Singer Marcia Hines on being a teenage mother.
When I found out I was pregnant in 1970, I was surprised. Very surprised. I didn’t quite know what to do, but I was always brought up knowing there are consequences to the things you do. I’ve always loved children, so for me it was easy [but] I do not condone teenage pregnancy – when you become a mother, you are no longer a teenager.
I didn’t care if there was a stigma around teen pregnancy. You have to decide whether other people are going to control your life or if you’re going to. At a very early age, I controlled my own life. My mother was the only person I cared about and she accepted it. When I told my mum, she said, “Do what you can and if you can’t cope, bring the baby home [to Boston] and I’ll help you out.”
I was onstage the night I had my daughter, Deni. I was back onstage nine days later. When Deni was born, she had me all day, and a nanny when I went to work. Eventually my mother came to live with us; I was blessed with good people around me.
Motherhood taught me selflessness. You could be dressed to the nines, ready to go out and they would vomit all over you. It teaches you so much more about yourself than you’d ever know. Those women who want to have children should go and do it.
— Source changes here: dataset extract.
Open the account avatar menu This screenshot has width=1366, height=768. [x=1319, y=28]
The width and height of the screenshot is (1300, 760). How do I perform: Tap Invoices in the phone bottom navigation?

And those women who don’t want to? That’s fine, too.
I was surprised when Deni followed me into the music industry. We sang at home a lot, but I thought she wanted to be a coroner. Music was an integral part of our home, so she decided to do that. She has such a beautiful voice, one of the most unique voices I’ve ever heard.
I didn’t give her any advice when she started out. She’s my daughter; do you think she’s going to listen to me? Anybody who has a daughter will know what I’m talking about…
The older your daughter gets, the better you communicate. The teen years
are rough. The older Deni gets, the more she realises how hard it is to be a parent. We do all we can. My relationship with Deni is really cool now; I like it. We are similar in a lot of ways.
Having Deni made me grow up quickly. I think all of the above is why I am the way I am. I wouldn’t change it for the world. I’ve only had one child, and I’m really glad that I did.